*Testo del documento*.

Allora, collegandoci con la seconda domanda ci chiediamo: perché i biglietti per andare a teatro costano così tanto, se coprono solamente il 20% dei costi? La risposta è estremamente complessa. Ovviamente la prima risposta è: costa andare a teatro perché i costi per organizzare eventi teatrali sono molto elevati. Sono molti gli aspetti che incidono sul budget di un progetto di spettacolo; possiamo suddividerli principalmente in: costi delle risorse umane (tutto il personale coinvolto), costi delle risorse tecniche (dalle scenografie alle sedie, dai microfoni ai costumi), costi per la promozione e la pubblicità, costi relativi a oneri fiscali e organizzativi (tasse, SIAE e tutela del diritto d’autore, polizze assicurative, licenze per l’esecuzione di pubblico spettacolo, amministrazione) e costi relativi alla logistica (trasporto di persone e materiali, alloggi).

Inoltre, bisogna considerare due fattori. Innanzitutto, molti spettacoli vengono rappresentati in teatri storici, che hanno costi di manutenzione e gestione molto più elevati dei teatri moderni. In secondo luogo, a differenza del cinema, per esempio, i costi per la messa in scena di uno spettacolo aumentano all’aumentare delle serate di replica: ogni replica in più è un costo a sé, mentre nel cinema, ogni proiezione ha costi inferiori rispetto alle repliche di uno spettacolo teatrale.

*Istruzioni del compito*. Ricopia, per favore, il brano del testo sui costi del teatro che comincia con le parole "Inoltre, bisogna considerare" e si ferma dopo "uno spettacolo teatrale.".

*Righe*.

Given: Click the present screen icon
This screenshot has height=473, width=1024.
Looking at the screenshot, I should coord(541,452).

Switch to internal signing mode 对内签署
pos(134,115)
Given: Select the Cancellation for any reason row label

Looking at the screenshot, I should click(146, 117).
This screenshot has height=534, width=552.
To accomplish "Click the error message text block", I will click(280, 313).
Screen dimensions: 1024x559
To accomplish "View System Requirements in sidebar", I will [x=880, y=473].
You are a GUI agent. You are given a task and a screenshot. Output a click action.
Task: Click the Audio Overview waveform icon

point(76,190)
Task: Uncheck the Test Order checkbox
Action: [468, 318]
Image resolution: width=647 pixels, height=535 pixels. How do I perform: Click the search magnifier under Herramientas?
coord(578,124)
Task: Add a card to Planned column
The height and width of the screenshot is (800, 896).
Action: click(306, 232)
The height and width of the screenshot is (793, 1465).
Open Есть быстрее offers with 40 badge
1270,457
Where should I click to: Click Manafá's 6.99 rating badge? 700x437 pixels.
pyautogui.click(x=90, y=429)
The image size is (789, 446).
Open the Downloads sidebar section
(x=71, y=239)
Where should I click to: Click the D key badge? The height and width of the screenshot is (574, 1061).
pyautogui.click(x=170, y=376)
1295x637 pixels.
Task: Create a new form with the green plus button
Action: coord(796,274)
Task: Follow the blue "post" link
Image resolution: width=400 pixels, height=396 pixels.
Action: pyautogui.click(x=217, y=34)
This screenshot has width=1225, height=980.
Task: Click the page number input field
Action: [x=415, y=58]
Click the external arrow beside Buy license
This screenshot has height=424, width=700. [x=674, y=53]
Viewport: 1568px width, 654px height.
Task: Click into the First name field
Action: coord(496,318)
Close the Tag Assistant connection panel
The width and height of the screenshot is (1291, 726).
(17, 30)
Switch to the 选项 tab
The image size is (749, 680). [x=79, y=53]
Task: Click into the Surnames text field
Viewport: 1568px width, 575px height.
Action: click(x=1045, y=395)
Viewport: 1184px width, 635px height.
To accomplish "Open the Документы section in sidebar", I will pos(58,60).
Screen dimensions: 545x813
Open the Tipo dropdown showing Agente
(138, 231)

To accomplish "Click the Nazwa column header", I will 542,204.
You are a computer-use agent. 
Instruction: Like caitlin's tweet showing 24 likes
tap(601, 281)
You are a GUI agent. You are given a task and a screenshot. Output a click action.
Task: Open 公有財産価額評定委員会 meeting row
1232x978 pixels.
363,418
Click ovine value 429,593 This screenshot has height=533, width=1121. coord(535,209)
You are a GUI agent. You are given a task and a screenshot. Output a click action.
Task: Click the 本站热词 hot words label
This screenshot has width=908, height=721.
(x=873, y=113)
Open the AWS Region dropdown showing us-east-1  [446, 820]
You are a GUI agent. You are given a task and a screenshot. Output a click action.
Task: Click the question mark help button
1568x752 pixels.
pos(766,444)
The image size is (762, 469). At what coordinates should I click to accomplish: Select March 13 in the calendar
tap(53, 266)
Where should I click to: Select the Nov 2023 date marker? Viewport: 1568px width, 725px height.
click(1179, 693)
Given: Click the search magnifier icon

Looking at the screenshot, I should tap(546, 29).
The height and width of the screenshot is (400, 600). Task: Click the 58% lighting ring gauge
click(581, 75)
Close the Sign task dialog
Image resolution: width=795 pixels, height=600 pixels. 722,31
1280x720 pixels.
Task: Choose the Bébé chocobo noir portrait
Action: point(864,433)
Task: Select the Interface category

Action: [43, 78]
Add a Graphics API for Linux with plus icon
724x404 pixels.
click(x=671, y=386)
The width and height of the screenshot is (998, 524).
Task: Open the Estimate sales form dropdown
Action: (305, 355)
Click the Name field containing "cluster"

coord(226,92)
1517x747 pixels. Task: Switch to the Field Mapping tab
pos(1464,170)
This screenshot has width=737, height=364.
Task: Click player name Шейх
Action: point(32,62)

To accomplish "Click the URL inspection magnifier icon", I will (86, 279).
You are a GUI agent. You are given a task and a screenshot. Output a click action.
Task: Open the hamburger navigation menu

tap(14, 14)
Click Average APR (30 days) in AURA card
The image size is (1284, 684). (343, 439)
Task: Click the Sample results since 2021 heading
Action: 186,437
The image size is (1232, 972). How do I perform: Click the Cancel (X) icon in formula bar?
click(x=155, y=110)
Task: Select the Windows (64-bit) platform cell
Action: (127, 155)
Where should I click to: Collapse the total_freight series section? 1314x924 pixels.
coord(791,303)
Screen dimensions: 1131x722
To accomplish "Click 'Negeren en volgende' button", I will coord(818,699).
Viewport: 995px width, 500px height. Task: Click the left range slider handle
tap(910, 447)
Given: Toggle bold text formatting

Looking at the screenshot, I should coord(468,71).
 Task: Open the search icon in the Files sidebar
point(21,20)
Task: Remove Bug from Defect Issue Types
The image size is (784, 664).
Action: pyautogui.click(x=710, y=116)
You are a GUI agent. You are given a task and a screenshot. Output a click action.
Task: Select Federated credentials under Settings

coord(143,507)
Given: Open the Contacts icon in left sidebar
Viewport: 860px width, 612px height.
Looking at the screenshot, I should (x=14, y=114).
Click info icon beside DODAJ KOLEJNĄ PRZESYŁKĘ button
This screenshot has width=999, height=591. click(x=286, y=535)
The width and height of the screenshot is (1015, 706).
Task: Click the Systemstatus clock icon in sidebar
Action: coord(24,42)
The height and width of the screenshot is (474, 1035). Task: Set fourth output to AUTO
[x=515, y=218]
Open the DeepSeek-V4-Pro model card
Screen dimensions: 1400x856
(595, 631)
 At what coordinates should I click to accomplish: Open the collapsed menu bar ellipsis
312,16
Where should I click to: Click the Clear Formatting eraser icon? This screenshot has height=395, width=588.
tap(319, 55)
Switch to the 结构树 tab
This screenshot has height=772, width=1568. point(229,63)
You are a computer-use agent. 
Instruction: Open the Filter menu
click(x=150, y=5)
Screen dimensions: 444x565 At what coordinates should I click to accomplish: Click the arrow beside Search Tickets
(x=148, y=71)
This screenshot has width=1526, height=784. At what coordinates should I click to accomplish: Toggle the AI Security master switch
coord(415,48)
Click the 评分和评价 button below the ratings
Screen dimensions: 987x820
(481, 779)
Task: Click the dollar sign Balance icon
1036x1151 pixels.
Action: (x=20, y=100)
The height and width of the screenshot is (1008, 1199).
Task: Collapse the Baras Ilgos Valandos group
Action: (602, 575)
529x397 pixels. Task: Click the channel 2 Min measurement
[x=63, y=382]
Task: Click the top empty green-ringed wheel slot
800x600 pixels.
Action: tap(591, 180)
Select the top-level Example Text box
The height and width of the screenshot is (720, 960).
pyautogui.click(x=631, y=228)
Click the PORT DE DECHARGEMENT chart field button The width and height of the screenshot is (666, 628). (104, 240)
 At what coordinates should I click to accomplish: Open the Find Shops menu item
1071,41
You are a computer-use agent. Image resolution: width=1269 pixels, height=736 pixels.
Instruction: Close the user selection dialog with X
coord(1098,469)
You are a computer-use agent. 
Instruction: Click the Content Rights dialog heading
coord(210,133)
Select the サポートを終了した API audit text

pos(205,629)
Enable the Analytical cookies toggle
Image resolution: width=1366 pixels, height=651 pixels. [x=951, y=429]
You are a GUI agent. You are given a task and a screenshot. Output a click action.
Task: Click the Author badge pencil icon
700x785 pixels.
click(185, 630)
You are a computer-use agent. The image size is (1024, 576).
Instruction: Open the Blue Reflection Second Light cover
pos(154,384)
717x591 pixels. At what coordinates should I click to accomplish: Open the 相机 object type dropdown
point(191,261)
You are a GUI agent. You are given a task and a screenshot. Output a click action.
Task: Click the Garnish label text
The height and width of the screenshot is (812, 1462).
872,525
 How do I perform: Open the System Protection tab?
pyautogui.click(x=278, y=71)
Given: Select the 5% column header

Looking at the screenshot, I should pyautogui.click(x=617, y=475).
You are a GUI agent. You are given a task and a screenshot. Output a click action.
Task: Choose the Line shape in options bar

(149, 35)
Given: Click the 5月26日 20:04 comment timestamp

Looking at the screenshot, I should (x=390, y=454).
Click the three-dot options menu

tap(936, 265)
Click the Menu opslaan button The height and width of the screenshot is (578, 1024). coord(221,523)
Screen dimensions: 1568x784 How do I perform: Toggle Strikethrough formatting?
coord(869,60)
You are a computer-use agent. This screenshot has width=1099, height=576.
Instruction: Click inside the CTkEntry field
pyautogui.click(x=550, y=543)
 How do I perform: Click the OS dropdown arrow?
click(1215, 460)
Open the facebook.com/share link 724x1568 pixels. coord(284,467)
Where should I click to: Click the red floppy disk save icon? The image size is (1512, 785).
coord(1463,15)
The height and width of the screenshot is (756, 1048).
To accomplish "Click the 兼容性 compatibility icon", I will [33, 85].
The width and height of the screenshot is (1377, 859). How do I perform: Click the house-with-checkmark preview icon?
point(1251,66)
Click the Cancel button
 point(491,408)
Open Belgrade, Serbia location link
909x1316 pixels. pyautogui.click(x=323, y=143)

*Risultato*.
Inoltre, bisogna considerare due fattori. Innanzitutto, molti spettacoli vengono rappresentati in teatri storici, che hanno costi di manutenzione e gestione molto più elevati dei teatri moderni. In secondo luogo, a differenza del cinema, per esempio, i costi per la messa in scena di uno spettacolo aumentano all’aumentare delle serate di replica: ogni replica in più è un costo a sé, mentre nel cinema, ogni proiezione ha costi inferiori rispetto alle repliche di uno spettacolo teatrale.